What I remember the fondest was how my brothers and I would stand united in our pain. Quitting is quite shitty at times, and I cannot tell you how great it felt to have somebody standing next to me that felt the same way about life as I did. All 101 of us (that posted a day 1 in October 2011) knew what it took to be quit. Some of us were ready to make that commitment. Some faded away. I spent countless nights texting eafman, moe, and teamkeoki. My wife sat jealous, but these guys really seemed to be the only men on this planet that understood why I was "not myself" (as my wife put it). A friendship is not based on the good times. It is forged in the bad.
As the fog began lifting, I started to see the site clearer. The people here cared about whether I was quit or not. My quit was my quit, but it was stronger when somebody else made it through a trial successfully. We celebrated together, and we grieved together. We grew into quitters. A whole new world was opened to us. As potential after potential joined the site, by phone contacts swelled. I spent countless hours talking somebody through a day 2 crave when I was far past it. I was quit, but my quit was so much stronger when I would get little "thank you" messages. It wasn't anger on this site. No, it was confusion. The non-users wanted to be quit, and the quit wanted the non-users to wake up. Neither side could understand why the other was "so dense".

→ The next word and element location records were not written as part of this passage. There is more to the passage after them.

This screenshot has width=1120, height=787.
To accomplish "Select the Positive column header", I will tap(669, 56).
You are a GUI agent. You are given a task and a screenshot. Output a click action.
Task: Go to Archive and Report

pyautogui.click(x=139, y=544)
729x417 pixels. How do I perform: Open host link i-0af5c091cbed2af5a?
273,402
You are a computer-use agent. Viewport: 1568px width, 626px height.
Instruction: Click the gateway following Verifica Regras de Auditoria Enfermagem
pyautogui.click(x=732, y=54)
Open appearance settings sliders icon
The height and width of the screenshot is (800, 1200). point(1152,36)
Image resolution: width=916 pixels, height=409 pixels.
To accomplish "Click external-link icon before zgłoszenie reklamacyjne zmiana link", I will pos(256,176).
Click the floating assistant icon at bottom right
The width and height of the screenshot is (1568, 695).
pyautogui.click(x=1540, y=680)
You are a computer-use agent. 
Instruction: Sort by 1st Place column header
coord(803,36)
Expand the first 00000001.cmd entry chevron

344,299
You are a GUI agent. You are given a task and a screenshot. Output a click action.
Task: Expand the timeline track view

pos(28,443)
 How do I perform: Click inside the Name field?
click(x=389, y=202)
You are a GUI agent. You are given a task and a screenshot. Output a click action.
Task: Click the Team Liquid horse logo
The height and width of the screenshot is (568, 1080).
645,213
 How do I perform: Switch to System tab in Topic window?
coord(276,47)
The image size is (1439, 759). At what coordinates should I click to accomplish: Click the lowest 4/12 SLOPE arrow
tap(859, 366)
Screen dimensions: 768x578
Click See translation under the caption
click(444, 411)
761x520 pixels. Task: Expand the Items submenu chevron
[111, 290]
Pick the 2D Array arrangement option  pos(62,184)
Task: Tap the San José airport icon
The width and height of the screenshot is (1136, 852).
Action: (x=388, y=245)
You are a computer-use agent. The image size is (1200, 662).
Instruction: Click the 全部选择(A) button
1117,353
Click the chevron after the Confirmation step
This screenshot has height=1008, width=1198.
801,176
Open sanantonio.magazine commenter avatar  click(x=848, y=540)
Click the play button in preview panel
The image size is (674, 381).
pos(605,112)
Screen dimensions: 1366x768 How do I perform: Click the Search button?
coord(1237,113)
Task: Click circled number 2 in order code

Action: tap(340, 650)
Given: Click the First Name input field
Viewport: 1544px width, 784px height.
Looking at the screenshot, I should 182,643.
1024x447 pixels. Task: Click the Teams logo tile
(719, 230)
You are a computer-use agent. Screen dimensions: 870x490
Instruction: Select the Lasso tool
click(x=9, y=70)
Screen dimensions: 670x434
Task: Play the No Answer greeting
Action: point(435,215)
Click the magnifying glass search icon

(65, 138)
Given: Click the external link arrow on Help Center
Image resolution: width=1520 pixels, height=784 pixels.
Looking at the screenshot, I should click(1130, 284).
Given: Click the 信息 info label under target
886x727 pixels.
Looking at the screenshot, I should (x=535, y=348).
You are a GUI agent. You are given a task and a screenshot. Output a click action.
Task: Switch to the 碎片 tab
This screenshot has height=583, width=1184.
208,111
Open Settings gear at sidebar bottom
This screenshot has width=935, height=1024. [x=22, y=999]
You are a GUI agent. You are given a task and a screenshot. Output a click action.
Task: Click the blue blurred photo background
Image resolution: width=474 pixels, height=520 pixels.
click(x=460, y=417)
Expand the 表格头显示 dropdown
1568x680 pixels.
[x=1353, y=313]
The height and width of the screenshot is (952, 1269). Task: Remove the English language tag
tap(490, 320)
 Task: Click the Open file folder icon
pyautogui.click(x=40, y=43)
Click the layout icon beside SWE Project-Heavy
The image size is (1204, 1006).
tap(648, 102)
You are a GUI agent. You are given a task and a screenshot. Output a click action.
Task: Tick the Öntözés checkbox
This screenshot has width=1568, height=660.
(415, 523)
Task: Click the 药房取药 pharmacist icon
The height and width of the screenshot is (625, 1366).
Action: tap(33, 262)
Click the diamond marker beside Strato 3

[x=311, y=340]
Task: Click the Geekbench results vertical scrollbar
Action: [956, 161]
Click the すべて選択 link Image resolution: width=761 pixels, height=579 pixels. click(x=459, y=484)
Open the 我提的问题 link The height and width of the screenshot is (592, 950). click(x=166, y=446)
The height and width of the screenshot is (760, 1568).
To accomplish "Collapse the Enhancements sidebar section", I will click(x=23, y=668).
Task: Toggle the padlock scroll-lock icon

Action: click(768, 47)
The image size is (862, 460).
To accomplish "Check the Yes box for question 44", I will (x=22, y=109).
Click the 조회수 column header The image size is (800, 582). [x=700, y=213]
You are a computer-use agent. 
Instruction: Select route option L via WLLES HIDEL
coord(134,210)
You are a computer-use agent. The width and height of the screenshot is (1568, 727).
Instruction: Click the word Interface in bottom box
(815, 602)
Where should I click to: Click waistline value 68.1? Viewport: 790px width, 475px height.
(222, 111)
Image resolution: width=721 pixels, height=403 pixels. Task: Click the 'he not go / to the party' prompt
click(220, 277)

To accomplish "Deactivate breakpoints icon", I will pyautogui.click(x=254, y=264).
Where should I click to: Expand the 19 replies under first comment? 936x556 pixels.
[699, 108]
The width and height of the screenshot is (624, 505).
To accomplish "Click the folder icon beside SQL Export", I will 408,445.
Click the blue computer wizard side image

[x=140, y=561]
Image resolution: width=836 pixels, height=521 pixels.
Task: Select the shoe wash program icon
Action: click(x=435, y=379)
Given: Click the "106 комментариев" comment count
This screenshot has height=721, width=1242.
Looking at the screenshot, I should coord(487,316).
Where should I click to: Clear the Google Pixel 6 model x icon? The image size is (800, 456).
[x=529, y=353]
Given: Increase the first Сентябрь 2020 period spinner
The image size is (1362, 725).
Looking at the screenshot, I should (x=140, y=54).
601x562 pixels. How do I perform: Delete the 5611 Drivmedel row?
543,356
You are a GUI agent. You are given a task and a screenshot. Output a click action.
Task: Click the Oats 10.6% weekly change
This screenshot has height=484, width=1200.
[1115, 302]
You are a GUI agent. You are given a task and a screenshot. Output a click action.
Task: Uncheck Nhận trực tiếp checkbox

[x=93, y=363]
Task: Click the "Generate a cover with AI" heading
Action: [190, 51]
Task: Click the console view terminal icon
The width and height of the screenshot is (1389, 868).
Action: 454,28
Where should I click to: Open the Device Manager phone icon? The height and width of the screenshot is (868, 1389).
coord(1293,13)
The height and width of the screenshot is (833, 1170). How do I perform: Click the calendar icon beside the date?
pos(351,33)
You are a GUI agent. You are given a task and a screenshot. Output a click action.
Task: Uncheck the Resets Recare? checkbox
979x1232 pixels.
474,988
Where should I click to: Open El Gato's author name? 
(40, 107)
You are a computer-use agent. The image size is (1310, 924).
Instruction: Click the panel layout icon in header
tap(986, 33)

The KTC is an integral part of my life. I'm not posting 50 times a day like I did in the past. I post once some days: my roll call. I try to get on here and keep up with the latest issues, and I step in when my presence is necessary. I still get texts all the time, and I still adopt a quitter or two. The friendships I made here no longer revolve around dip (or the lack thereof).
This is the KTC way.
We take back our freedom one step at a time. It doesn't come all at once. It has to be earned. In fact, my quit wouldn't be so special if I didn't have to work so damn hard at it sometimes. I plan to be quit, and I am quit. I plan for potential pitfalls before I start my day, and I recognize that pain is temporary and a cave can't be taken back. There is no way in hell I plan on ever (EVER) posting a day 1 again, and luckily for me, I control that. There is one thing and one thing alone I do control in this world: my actions. I choose to live the KTC way.